Plastic bags are everywhere, seemingly as numerous as the grains of sand on the beach, littering, clogging and lying abandoned in our environment at an ever-increasing rate. We think nothing of seeing these bags blow across parking lots and other landscapes. These thin scraps of plastic, however, are causing damage, especially in fragile marine ecosystems.
- Approximately 17 billion pounds of plastics are estimated to flow into the oceans every year from the 192 countries with coastal access, according to the group Ocean Conservancy. It’s not just plastic bags, it’s also plastic bottles and other items.
- Plastic bags are not biodegradable, but photodegradable, meaning they break down when exposed to sunlight. The smaller pieces of plastic are then eaten by fish, sea turtles, birds and mammals, leading to death from starvation because of intestinal blockage. Any toxic additives they contain are absorbed by the animal or environment.
- Greenpeace says that at least 267 marine species are known to have suffered from getting tangled in or ingesting marine debris. Nearly 90 percent of that debris is plastic.
- Approximately 100,000 sea turtles and other marine animals die every year because they either mistake the bags for food or get strangled in them, says Natural Environment.
- An estimated 500 billion to 1 trillion plastic bags are used each year worldwide.
- In 2015, Gulf Shores alone hauled away 42 tons of plastic equivalent to 4.2 million plastic bottles.
Some countries, such as China and Bangladesh, have banned plastic bags. Ireland has placed a per-bag tax on each one used.
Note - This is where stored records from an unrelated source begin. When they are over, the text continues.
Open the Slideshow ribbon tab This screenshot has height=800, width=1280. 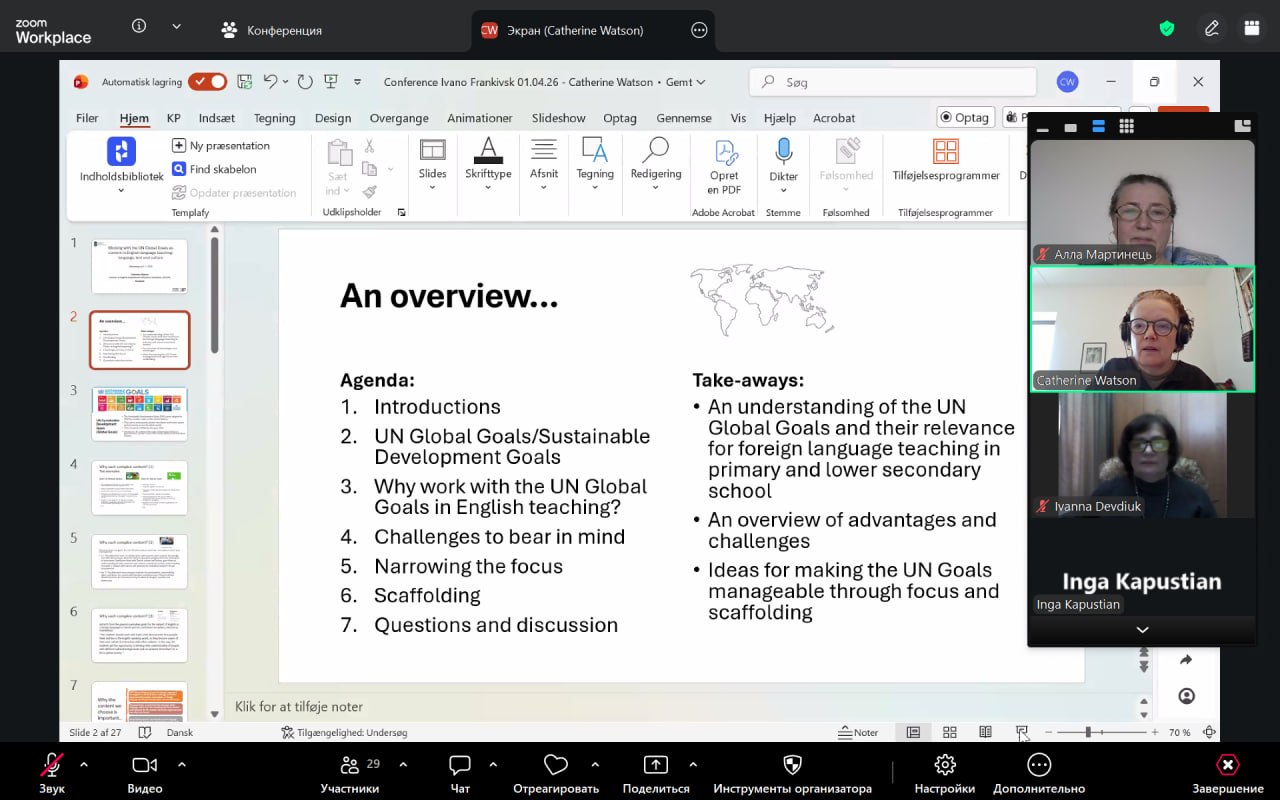[x=558, y=118]
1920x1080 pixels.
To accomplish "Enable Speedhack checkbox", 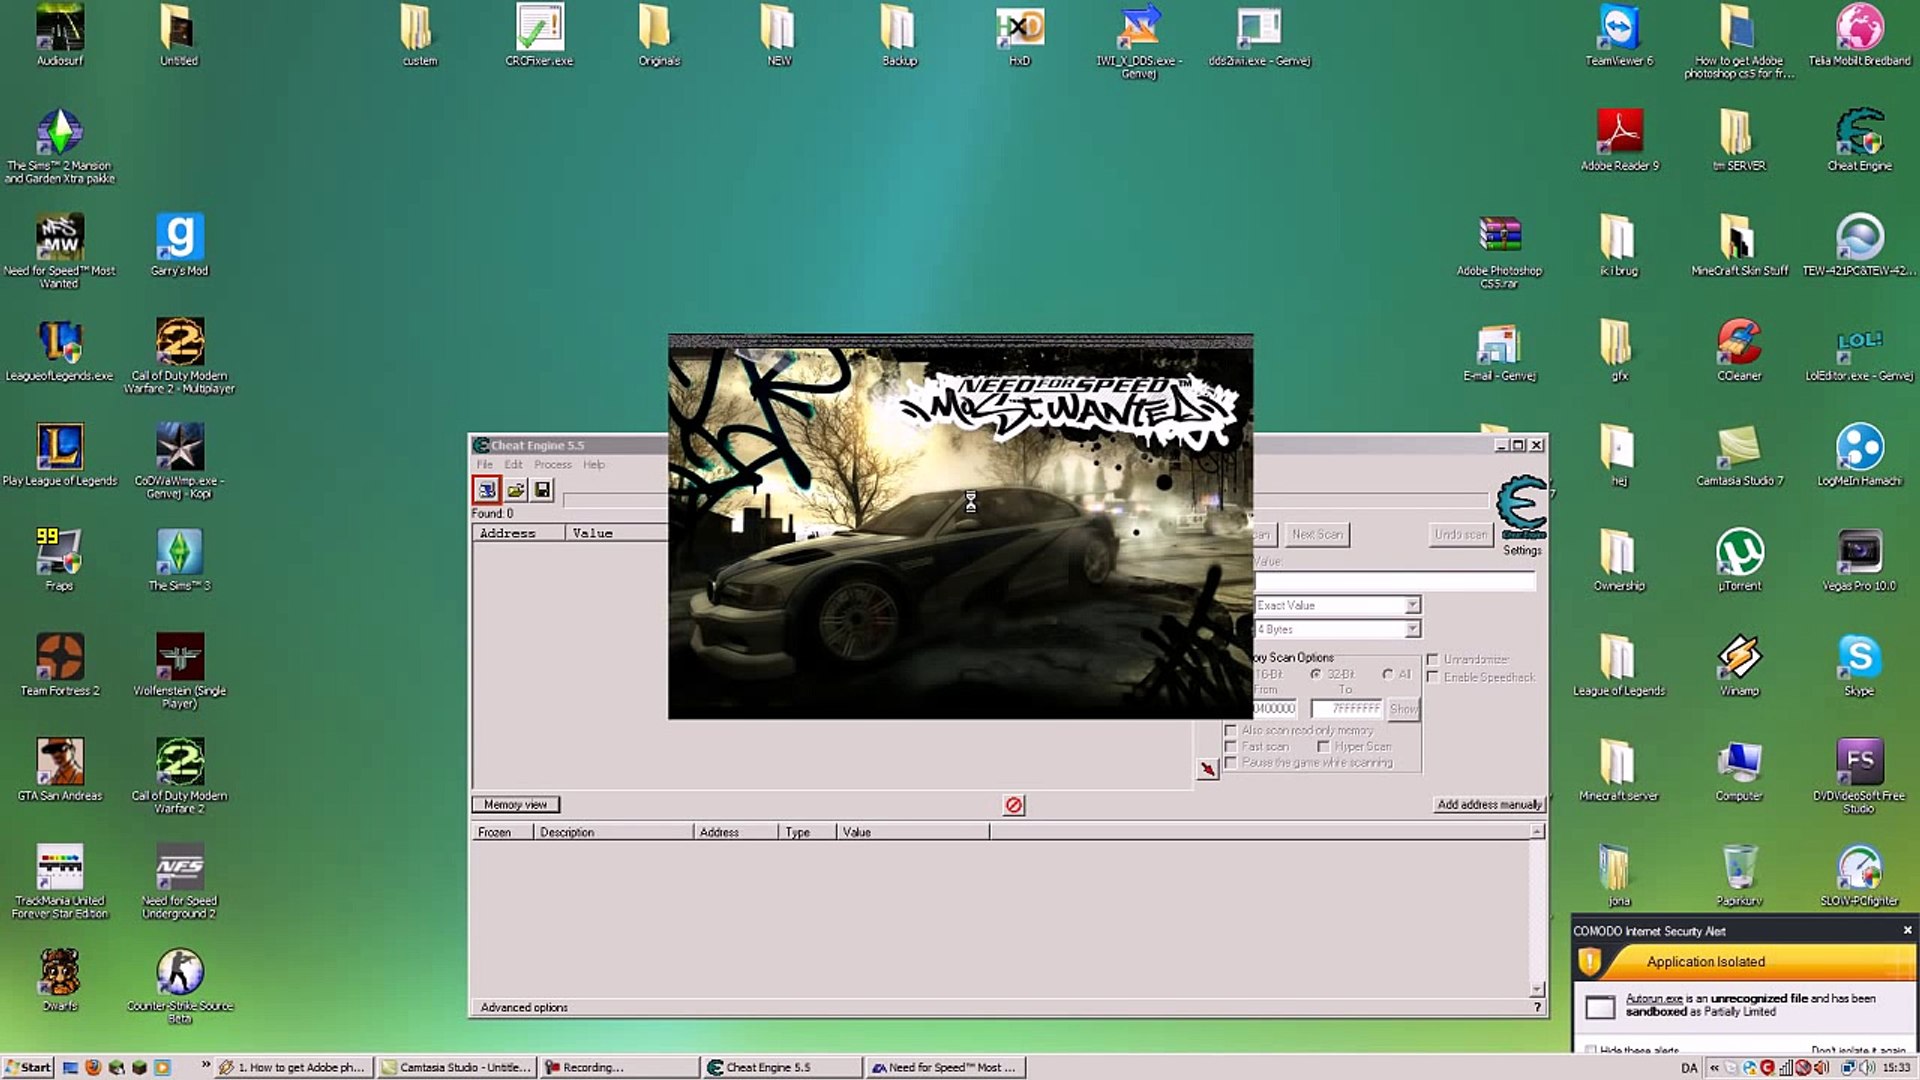I will [x=1433, y=677].
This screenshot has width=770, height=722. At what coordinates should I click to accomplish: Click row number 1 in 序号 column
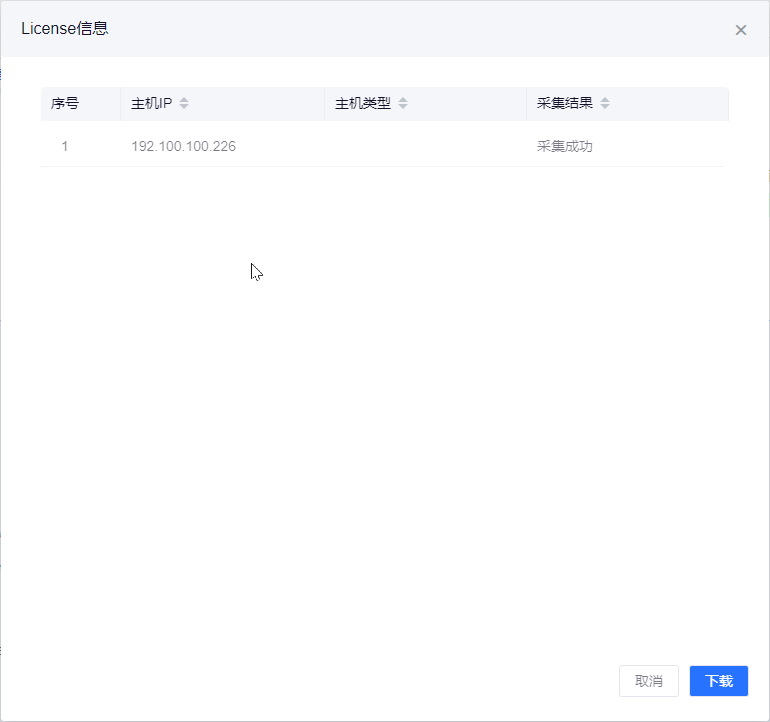[65, 146]
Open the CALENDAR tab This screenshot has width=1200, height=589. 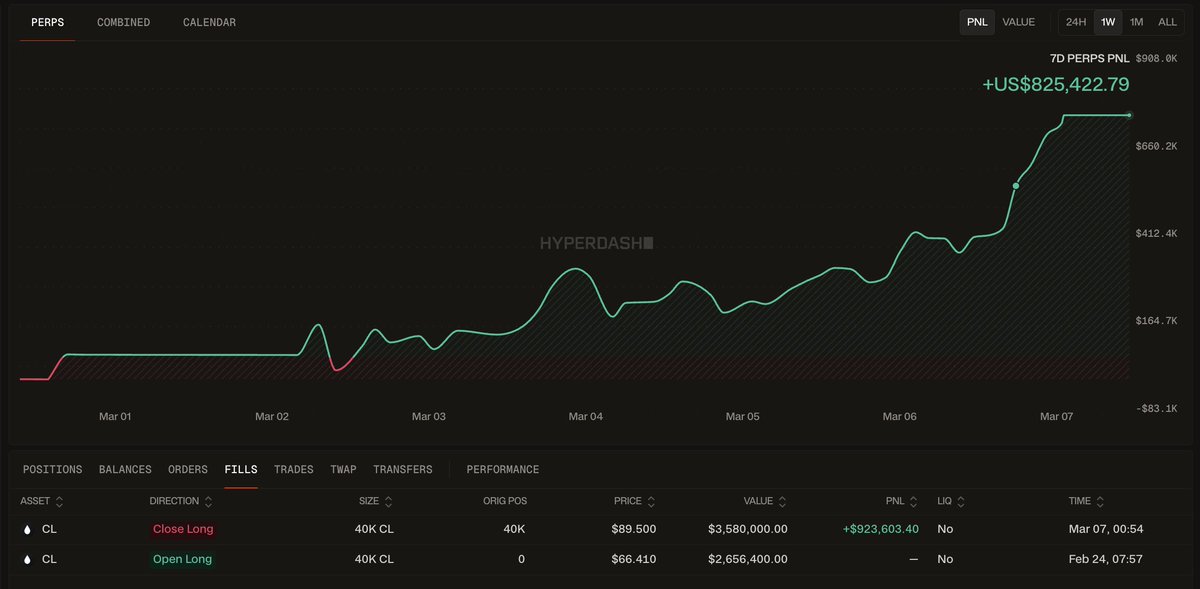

Washington, D.C. has enacted a similar rule, charging five cents for each bag used.
Under the rules of Leave Only Footprints, recently adopted by Gulf Shores and Orange Beach, beach visitors should gather their trash every day and place it in cans designated for landfill and for recycling. You can avoid plastic bags by using cloth bags when you go to the store. For every cloth bag you use, you can save six plastic bags per week, 24 bags per month, 288 bags per year, and 22,176 bags in a lifetime. Let’s keep plastic bags off the beach and out of the Gulf of Mexico so that we can Leave Only Footprints.